I've always been pro-life. Not the screaming from busy intersection corners, shoving pictures in your face or blowing up clinics, or shooting doctors, pro-life. Just pro-life. In my heart. And I never imagined I would have my views tested. But they were tested. It's really easy to say I believe one way or another, but when it comes down to it, most of my views have never required that I put actions to my words. Until now. I'm glad in my heart that our baby with Down syndrome was never really threatened by termination. And not because I am pro-life. It's because Jack is so awesome. This little baby boy has been, from the beginning, an amazing little person. Worthy of life. Worthy of love. And so, so very beautiful.
Eventually I stopped looking up every disorder. I started reading blogs. There are usually a list of favorite blogs on virtually any given blog you're likely to find. Just click. They'll bring you to a whole other wonderful life of goodness and wonder and another list of that authors' favorite blogs. These are the real stories of the real babies and the real families who love them. To whom they in turn show great love and greater life lessons. We've been on this post-birth journey for just seven short months. In that seven months, neither The Beloved nor I, both being well versed and usually able to articulate a thought, have yet to define what Jack's spark is.

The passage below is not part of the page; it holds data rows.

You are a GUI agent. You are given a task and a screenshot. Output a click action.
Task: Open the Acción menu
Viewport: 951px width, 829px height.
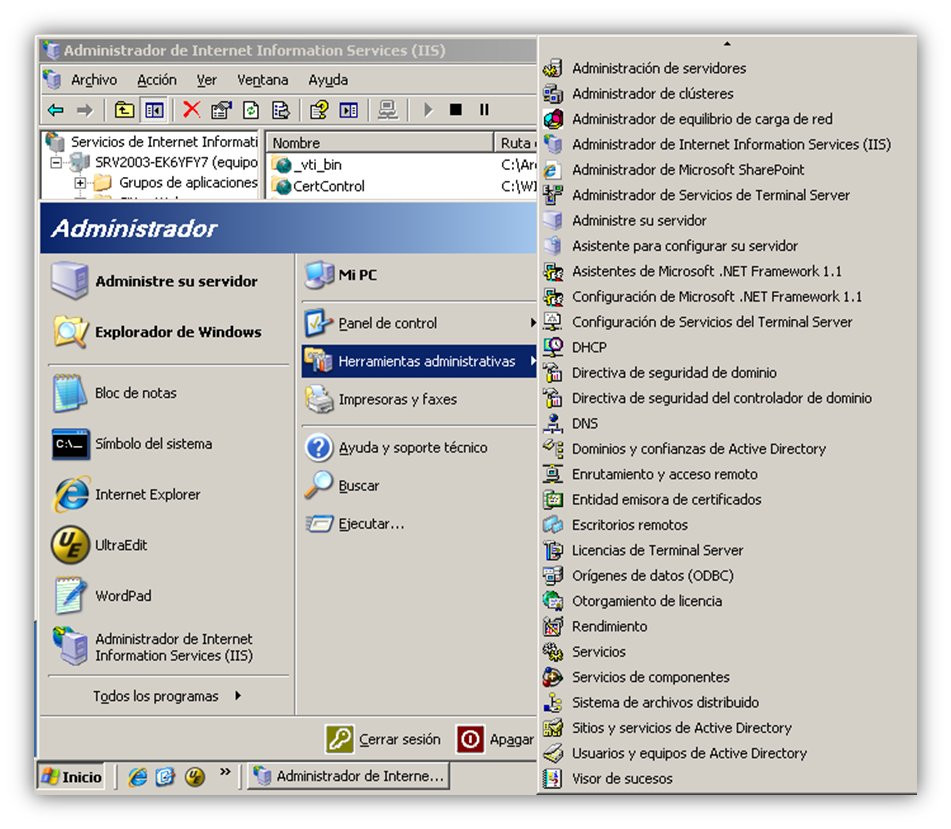(x=156, y=80)
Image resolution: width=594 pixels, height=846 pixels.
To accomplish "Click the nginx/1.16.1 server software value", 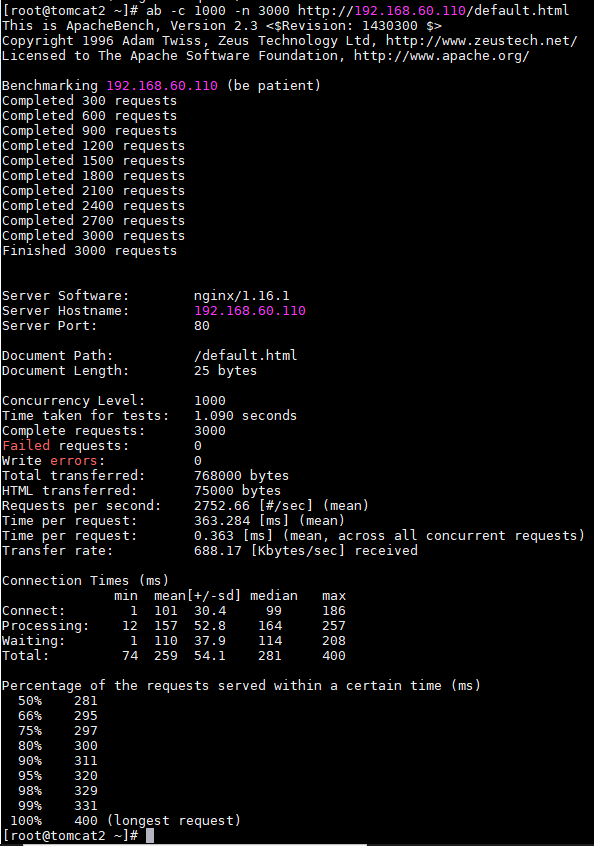I will [x=242, y=295].
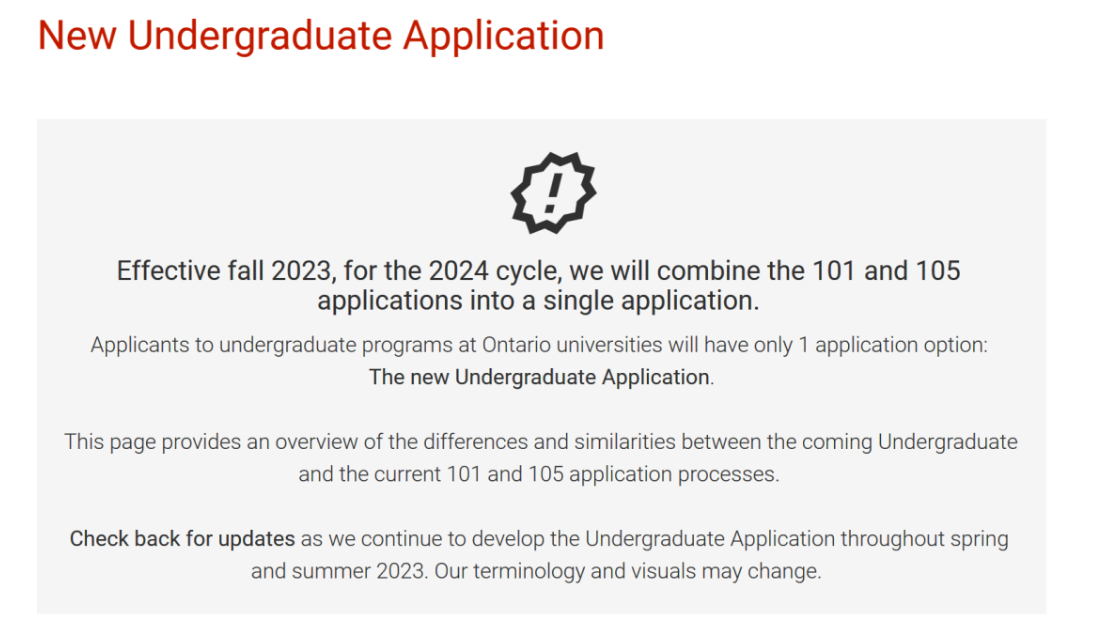Click the sentence starting "Applicants to undergraduate programs"
The width and height of the screenshot is (1111, 635).
[539, 345]
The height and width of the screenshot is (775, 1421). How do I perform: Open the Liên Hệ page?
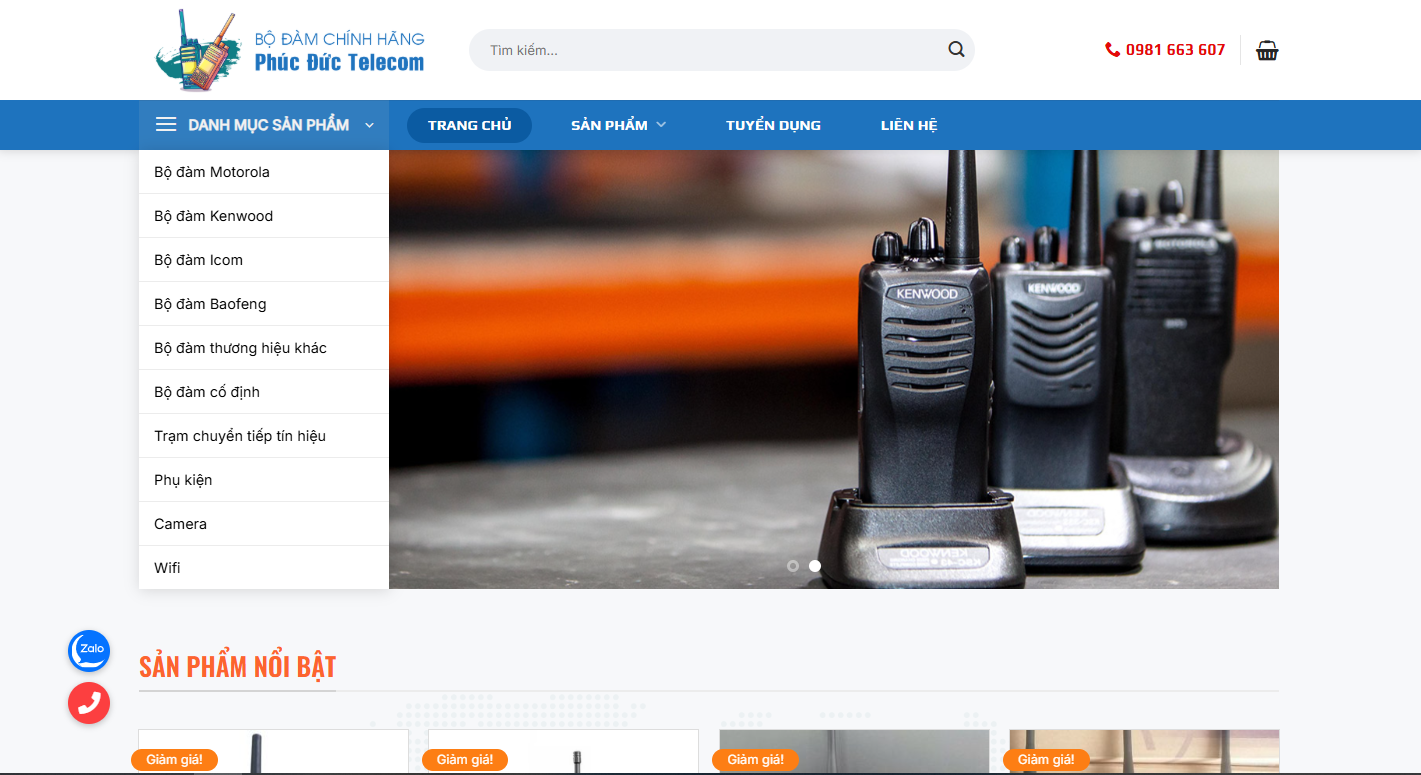[908, 125]
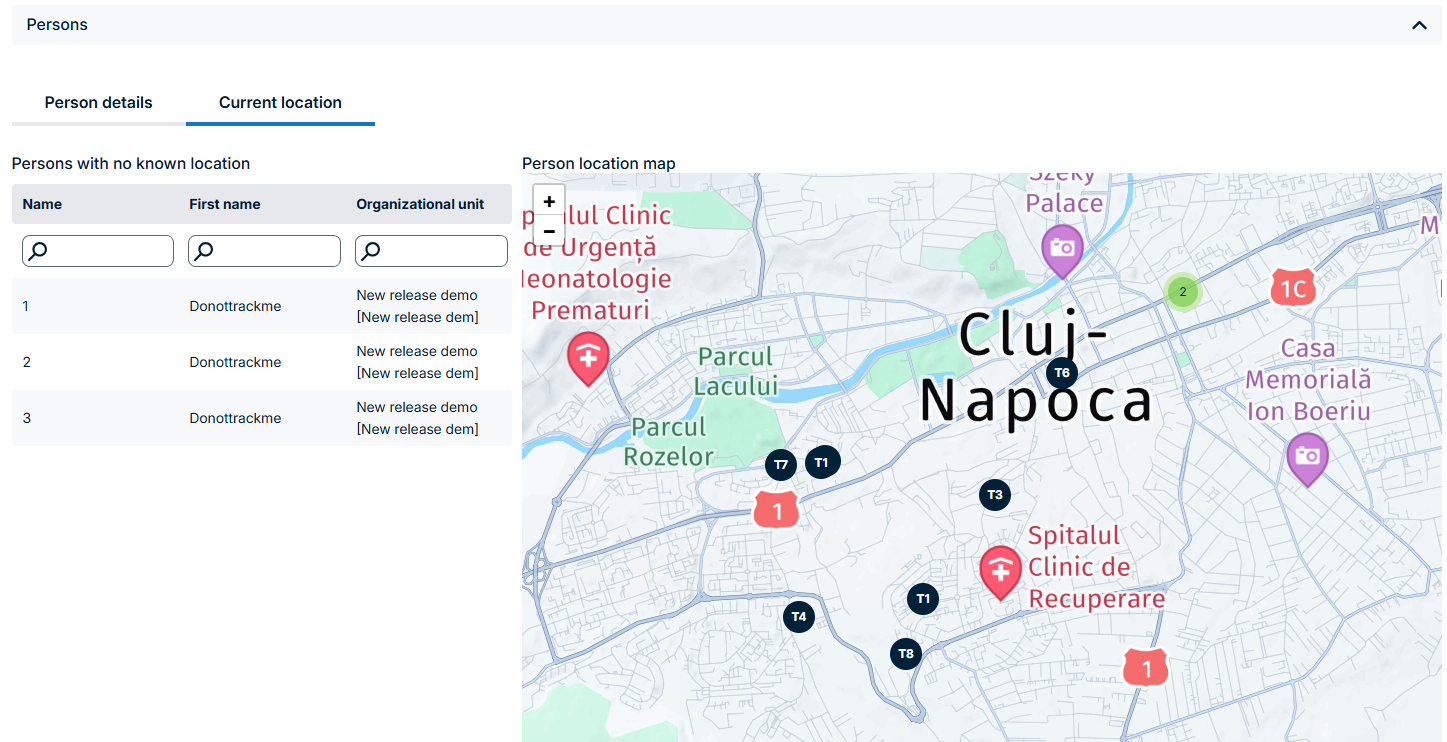Click Spitalul Clinic de Recuperare hospital pin
The image size is (1447, 742).
point(1000,570)
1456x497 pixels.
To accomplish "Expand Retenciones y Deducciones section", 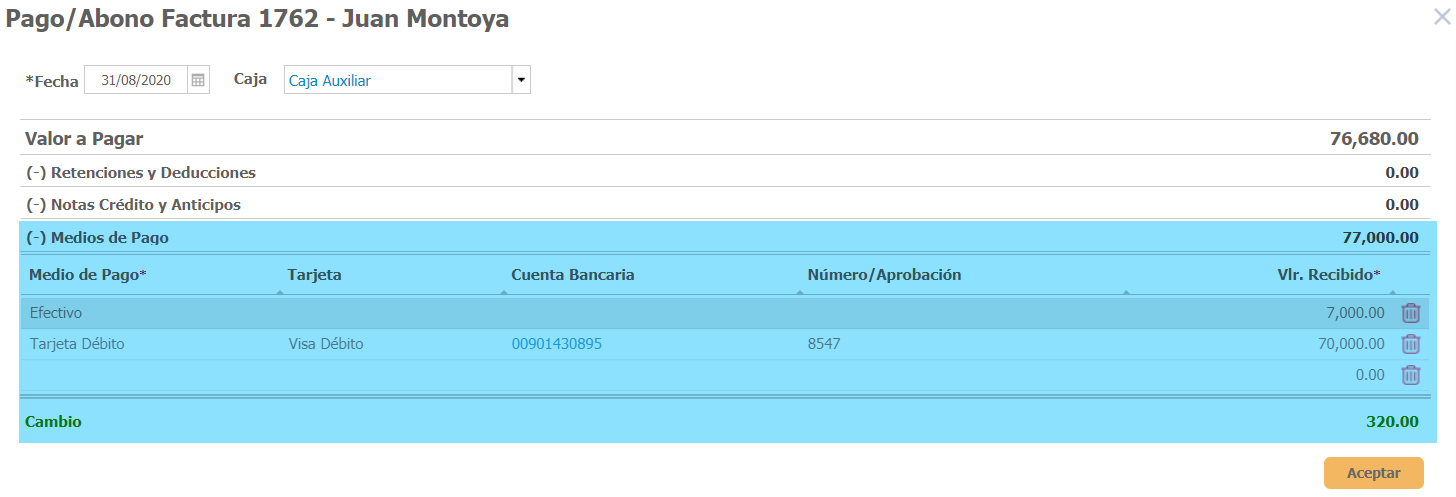I will click(140, 172).
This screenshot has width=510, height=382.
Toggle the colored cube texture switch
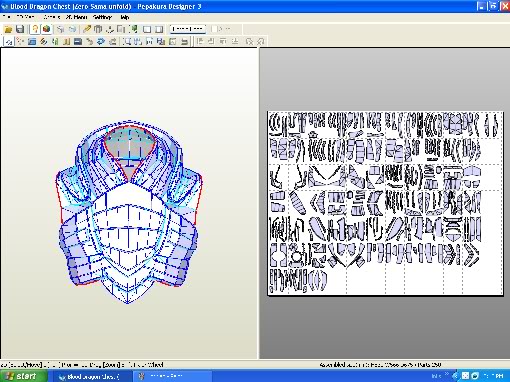tap(46, 29)
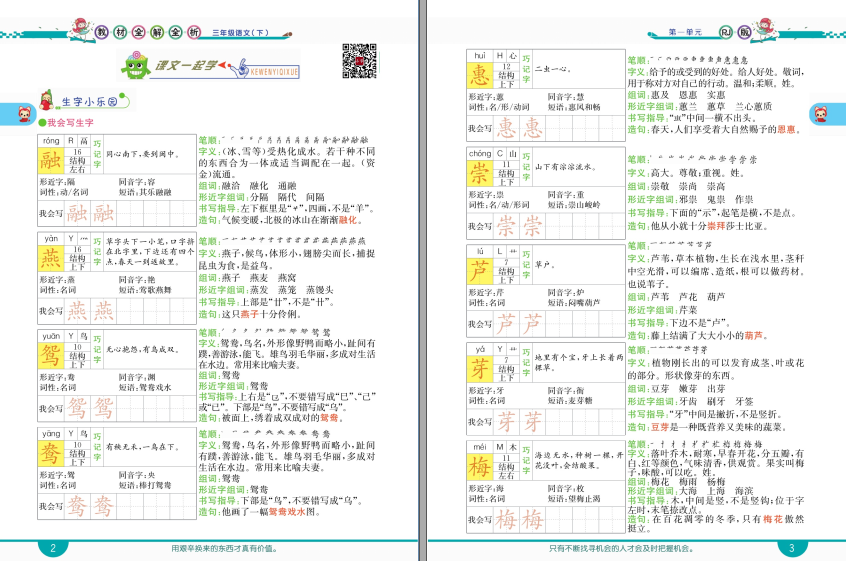Screen dimensions: 846x561
Task: Click the green monster mascot icon
Action: (x=136, y=68)
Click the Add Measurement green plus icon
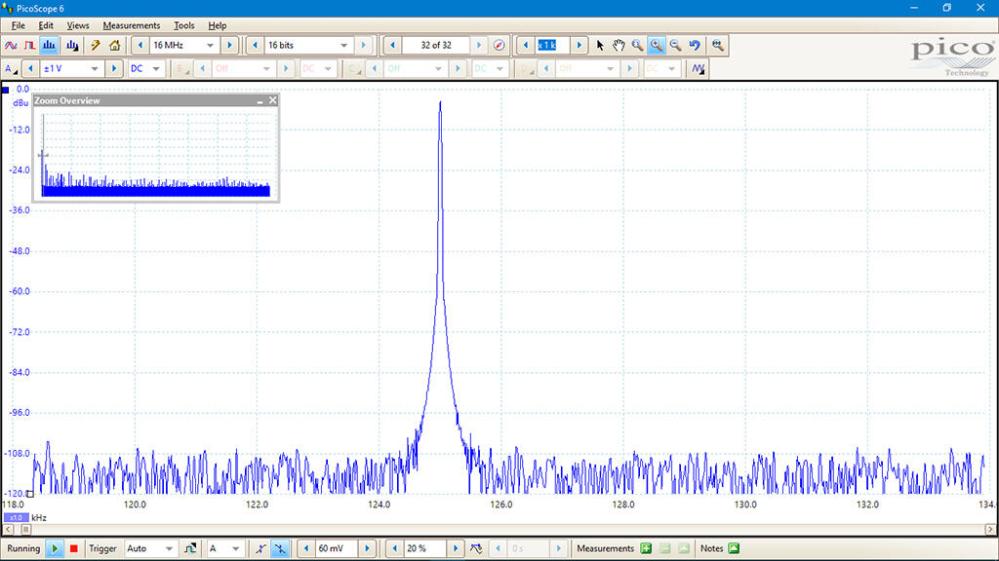Screen dimensions: 999x561 [646, 549]
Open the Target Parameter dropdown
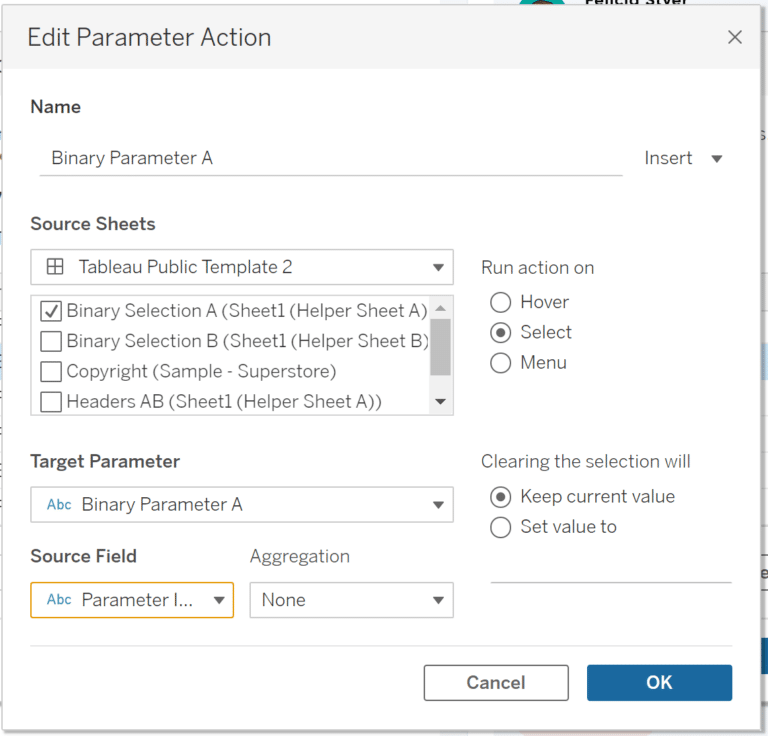 pos(242,504)
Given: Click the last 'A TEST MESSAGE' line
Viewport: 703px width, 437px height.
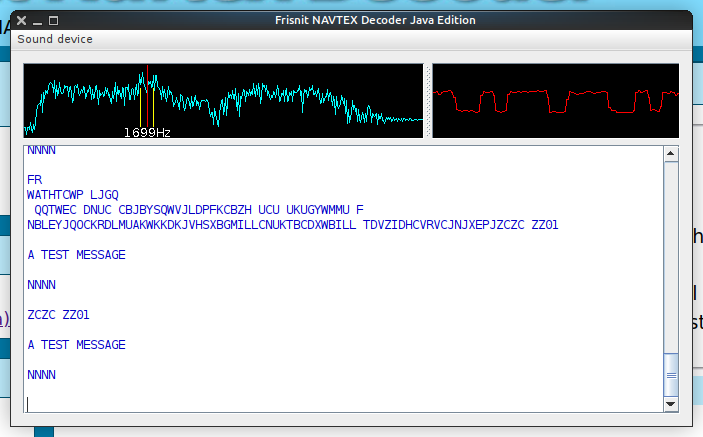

What it is about him and his baby self that has pulled us all in and bewitched us. 'Magical' just doesn't do it justice. Divine? Sacred? Pure? All of these? I don't know. But I am sure am glad that I have my lifetime to figure it out!
Blogs don't sugar coat Down syndrome. They are the real lives, the real stories, the real challenges, the real struggles, the real frustrations, the real fears...mostly of the Mamas and Daddies, because quite frankly, as a good blogger friend once told me, our babies don't care that they have Down syndrome. They don't. They're good with it! Your baby, toddler, child is not going to live a miserable life because he or she has Down syndrome. And once you get over this agonizing terror, this utter hopeless despair rolling around in your heart and brain, your life won't be miserable either!
Do you know how sparkly diamonds are formed? Elements and minerals are subjected to crushing pressures and heat over a period of time until the diamond emerges as a result of all that force and heated pressure. You are experiencing that agonizing pressure, force and heat, not your baby. But it is your baby that will emerge as the diamond. And your baby will dazzle!
The nightmare was never the baby, or even the Down syndrome. The nightmare was the terror I couldn't escape. The burgeoning fear that bloomed anew with each waking moment. I found a blog I liked and contacted the author. She held my hand through all my fears, questions, worries, new findings, etcetera. For months. She was a safe place to admit that I was afraid I wouldn't love my baby. That I was afraid to lay eyes on him for the first time. That I would find him ugly. Diseased. Different. Wrong. I couldn't tell her anything, no matter how trivial, stupid, shallow, insipid, ignorant or truly valid, that she hadn't heard before. She was my lifeline. All the way from the other side of the United States! And now she is my friend! Let me be that for you.
So, no, you won't find condemnation here. But I will try to talk you out of it. Jack was born very healthy. I read for months about every possible thing that could be wrong with him at birth. I was extremely well versed in "Down syndrome" by the time Jack was born and I was waiting to give birth to a group of conditions rather than a baby. I was prepared for the doctors to come trouping in to tell me that my baby's heart was defective, or worse, that he had a common condition of the digestive tract requiring immediate surgery for survival. And then when he came almost a month early, I was extremely prepared for that long faced, sorrowful looking parade of mournful doctors. But it never came. Jack was born healthy.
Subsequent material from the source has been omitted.